● **Study material**
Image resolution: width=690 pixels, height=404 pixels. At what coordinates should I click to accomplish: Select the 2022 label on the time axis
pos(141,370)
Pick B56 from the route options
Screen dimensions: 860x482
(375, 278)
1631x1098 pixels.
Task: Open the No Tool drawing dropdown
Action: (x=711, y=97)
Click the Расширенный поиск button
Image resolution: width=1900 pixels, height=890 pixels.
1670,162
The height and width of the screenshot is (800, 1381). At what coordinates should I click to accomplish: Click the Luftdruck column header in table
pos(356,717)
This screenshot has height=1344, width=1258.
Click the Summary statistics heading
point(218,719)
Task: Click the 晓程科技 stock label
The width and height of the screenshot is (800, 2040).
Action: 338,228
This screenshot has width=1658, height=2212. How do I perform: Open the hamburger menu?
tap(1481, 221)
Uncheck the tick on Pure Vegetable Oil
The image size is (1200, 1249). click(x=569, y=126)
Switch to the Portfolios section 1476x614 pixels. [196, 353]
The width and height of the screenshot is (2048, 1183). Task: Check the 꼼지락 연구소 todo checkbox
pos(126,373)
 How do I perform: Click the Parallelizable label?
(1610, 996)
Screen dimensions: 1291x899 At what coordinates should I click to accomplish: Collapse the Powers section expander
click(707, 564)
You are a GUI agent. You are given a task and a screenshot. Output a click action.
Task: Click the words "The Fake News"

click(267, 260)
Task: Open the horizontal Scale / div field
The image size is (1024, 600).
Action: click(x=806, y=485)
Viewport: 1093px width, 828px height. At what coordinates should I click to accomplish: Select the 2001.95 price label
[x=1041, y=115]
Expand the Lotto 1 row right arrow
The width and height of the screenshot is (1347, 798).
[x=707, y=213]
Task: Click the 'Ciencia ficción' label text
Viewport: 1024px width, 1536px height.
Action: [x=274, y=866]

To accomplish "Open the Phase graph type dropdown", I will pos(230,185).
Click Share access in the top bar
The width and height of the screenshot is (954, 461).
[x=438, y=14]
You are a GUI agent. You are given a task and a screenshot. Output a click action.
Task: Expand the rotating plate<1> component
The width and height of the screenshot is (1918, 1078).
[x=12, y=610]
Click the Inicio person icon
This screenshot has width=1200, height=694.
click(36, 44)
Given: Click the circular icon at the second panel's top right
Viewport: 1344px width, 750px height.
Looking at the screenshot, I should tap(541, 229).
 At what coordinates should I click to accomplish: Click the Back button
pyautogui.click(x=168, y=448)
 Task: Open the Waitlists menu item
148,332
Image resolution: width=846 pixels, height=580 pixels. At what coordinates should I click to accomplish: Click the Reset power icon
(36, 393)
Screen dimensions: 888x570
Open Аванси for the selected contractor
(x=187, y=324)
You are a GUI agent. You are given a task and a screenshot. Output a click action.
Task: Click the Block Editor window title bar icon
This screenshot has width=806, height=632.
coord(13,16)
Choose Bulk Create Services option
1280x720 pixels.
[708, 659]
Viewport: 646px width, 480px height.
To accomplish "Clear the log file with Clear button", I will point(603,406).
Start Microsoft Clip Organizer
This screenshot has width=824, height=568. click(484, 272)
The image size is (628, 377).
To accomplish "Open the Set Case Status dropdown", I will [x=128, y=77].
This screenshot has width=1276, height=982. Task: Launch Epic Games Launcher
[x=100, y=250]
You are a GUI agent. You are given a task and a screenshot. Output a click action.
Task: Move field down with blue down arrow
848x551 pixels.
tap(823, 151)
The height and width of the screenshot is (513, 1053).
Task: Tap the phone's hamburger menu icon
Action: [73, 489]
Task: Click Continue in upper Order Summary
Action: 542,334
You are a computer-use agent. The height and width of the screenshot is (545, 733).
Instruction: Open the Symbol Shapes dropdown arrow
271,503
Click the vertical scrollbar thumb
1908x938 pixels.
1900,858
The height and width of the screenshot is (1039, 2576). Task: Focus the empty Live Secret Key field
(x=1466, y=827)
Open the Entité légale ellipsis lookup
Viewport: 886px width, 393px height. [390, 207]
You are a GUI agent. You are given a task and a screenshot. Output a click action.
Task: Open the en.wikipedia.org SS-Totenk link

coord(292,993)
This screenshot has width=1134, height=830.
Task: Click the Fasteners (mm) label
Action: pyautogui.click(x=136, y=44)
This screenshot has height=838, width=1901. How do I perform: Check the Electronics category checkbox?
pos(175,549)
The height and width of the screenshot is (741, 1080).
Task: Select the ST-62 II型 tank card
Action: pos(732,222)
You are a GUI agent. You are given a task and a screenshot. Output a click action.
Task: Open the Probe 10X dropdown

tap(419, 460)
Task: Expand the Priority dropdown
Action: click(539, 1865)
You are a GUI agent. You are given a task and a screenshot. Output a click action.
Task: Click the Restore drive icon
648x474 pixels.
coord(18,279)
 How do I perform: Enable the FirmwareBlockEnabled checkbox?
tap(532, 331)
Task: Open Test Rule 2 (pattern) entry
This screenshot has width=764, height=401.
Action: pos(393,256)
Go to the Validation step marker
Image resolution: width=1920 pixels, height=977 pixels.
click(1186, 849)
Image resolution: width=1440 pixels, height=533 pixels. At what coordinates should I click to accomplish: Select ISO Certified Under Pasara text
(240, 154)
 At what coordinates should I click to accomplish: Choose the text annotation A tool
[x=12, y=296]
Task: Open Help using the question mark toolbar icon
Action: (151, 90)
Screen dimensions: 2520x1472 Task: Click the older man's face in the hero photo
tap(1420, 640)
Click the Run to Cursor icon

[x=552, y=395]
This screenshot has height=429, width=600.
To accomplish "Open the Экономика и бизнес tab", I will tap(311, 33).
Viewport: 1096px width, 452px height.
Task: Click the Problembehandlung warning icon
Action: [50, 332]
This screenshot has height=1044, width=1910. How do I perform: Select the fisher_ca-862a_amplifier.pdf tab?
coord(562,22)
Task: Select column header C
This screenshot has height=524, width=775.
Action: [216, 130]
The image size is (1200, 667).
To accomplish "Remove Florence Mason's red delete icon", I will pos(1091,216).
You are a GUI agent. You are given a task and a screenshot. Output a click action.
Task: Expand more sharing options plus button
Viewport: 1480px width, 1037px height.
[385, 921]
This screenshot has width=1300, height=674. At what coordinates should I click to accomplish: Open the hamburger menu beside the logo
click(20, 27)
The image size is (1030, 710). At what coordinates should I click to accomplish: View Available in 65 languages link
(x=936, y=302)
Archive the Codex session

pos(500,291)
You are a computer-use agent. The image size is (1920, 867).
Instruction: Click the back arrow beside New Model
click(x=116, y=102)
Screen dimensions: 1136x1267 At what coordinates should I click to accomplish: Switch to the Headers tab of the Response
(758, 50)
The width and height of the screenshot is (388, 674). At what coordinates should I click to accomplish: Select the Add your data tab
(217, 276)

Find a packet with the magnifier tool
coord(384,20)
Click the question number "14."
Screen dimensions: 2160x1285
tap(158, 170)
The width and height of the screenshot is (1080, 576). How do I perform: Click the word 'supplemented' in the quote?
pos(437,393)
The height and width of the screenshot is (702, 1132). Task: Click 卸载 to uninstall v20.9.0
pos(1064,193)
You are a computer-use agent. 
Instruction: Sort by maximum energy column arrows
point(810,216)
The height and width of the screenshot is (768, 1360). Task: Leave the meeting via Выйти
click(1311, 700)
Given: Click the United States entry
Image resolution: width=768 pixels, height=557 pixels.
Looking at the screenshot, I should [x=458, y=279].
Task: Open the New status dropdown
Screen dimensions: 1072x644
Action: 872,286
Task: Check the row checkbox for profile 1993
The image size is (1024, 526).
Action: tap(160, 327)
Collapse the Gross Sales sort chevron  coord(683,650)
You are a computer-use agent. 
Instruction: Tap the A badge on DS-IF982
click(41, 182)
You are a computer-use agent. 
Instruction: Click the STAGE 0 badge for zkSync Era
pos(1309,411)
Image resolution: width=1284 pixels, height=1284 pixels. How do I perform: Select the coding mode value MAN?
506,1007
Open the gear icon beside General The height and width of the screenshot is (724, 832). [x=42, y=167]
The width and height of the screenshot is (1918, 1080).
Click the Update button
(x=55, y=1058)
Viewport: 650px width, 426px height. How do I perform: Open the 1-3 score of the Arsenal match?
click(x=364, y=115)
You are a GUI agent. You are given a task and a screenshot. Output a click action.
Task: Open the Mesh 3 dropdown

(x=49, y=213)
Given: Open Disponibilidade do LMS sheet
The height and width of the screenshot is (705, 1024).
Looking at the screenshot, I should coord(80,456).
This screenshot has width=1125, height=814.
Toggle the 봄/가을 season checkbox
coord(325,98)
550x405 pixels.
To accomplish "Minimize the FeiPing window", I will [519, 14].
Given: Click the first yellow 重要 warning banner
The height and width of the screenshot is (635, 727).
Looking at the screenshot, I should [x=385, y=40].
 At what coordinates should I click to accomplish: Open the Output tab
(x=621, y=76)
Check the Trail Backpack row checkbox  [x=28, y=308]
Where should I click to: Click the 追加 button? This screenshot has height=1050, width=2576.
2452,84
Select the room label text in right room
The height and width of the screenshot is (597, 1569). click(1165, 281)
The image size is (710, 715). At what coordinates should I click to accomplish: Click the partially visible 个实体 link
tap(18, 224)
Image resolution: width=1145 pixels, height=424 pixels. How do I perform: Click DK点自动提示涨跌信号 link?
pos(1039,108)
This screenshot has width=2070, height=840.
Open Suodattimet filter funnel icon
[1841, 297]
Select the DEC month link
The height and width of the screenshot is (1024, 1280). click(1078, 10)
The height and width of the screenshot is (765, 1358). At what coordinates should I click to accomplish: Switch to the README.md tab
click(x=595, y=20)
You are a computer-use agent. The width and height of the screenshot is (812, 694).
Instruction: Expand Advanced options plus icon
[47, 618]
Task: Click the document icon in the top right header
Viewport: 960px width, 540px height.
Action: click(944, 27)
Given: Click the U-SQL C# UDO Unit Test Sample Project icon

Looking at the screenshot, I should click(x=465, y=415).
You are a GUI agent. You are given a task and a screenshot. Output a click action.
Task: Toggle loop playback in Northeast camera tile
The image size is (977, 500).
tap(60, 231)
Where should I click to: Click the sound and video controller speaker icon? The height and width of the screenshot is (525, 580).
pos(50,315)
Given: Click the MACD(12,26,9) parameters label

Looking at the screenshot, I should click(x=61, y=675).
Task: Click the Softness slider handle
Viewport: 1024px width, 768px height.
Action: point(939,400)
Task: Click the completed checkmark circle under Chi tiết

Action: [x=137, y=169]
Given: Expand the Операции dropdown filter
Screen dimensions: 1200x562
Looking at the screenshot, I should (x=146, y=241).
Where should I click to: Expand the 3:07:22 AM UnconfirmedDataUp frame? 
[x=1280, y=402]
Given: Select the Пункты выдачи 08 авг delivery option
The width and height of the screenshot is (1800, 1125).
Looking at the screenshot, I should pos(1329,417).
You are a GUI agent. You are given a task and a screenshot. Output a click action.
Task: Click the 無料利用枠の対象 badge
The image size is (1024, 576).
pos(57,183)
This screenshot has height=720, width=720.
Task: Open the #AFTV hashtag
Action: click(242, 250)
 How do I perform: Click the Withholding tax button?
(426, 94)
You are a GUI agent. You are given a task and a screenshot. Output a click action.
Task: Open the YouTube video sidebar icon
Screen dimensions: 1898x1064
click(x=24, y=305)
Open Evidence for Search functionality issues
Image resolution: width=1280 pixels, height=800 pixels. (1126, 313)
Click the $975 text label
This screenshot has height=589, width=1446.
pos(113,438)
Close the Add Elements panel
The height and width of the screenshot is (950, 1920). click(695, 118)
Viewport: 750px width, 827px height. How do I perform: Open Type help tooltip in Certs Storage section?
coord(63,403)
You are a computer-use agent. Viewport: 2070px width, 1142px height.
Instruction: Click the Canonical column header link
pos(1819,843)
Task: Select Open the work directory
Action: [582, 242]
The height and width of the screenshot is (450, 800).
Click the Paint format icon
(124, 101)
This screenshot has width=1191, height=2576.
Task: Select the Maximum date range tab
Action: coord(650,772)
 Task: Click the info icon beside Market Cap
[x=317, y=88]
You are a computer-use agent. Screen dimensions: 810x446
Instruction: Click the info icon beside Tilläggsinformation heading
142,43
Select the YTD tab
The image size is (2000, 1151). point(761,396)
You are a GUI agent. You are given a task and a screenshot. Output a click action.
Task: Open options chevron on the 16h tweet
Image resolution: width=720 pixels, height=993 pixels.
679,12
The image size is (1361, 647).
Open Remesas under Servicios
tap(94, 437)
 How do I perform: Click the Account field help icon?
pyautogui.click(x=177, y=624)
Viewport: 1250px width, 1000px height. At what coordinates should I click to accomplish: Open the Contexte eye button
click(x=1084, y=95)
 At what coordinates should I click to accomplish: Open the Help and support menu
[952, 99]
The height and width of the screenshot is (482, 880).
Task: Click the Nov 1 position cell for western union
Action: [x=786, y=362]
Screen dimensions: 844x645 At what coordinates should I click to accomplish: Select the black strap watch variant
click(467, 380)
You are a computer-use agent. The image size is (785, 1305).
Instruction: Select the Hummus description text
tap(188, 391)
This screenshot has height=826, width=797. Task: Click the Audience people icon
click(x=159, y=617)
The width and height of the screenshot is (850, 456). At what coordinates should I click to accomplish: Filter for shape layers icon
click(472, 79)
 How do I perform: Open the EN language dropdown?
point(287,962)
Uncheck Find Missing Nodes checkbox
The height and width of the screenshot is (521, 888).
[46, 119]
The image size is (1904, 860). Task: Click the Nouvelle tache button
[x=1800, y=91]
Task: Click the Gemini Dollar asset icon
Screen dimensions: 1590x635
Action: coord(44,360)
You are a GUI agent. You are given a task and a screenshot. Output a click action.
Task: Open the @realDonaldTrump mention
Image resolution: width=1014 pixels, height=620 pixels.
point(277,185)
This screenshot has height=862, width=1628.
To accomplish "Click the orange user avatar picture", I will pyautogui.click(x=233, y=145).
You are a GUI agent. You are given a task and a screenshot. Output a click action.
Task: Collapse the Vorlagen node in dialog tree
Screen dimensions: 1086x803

● **Your task**
If a line of the data above holds the string "entry", count it, then state only the total.

● **Written answer**
2